Destin area restaurants not affected by Apalachicola Bay oyster ban
Although local restaurants feel for the struggling oyster harvesters to the east, they'll not be changing up their menus any time soon.
"Historically, nearly 90% of Florida’s and 10% of the nation’s wild oysters came from Apalachicola Bay. But the Apalachicola Bay oyster population has been declining since 2013 after years of low water flow conditions," according to a news release from the Florida Fish and Wildlife Conservation Commission.
In late July, the commission discussed suspending all harvest of wild oysters from Apalachicola Bay through Dec. 31, 2025. The decision is not final, however the commission directed staff to "proactively suspend all harvest of wild oysters through an Executive Order effective Aug. 1, 2020.
With oysters on the menu and even included on the marque of some of Destin's local restaurants they're still shucking and serving up the succulent oyster.
The Boathouse Oyster Bar, located on Destin harbor, uses a distributor out of Apalachicola for their oyster supply. However, he gets them from Texas and Louisiana, said Missy Schofield, owner of the Boathouse.
"We go through about 120 sacks per week on average," Schofield said, noting that's about 1,500 dozen.
Boshamps Seafood and Oyster House, located on U.S. 98 in the heart of Destin, of course has oysters on the menu.
"We hate that it's shut down, but it doesn't really affect us," said Chef Andi Bell of Boshamps. "Ever so often, we have someone ask for Apalachicola oysters, but for the most part, our guests just want fresh, medium sized oysters.
"Ours are always 'selects' that are hand picked from the pile, so always consistent," he added.

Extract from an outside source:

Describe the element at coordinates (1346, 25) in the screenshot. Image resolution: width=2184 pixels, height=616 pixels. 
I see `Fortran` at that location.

Boshamps uses Webb's Seafood out of Eastpoint, near Apalachicola, with the oysters coming in from Louisiana and Texas.
Bell said they go through about a 100 cases, with 100 oysters each, on average per week.
AJ's Seafood and Oyster Bar, also located on the harbor in Destin, continues to serve up oysters daily.
"We source oysters from other areas along the Gulf Coast," said Rachael Green of AJ's. "While we love to have Apalachicola oysters, right now we are using oysters from Louisiana."
And between all their restaurants from Fort Walton Beach to Grayton Beach, AJ's averages about 250 dozen a day.
The FWC will continue to monitor the recovery of oysters in Apalachicola Bay and re-evaluate whether limited harvest opportunities may be available earlier than anticipated.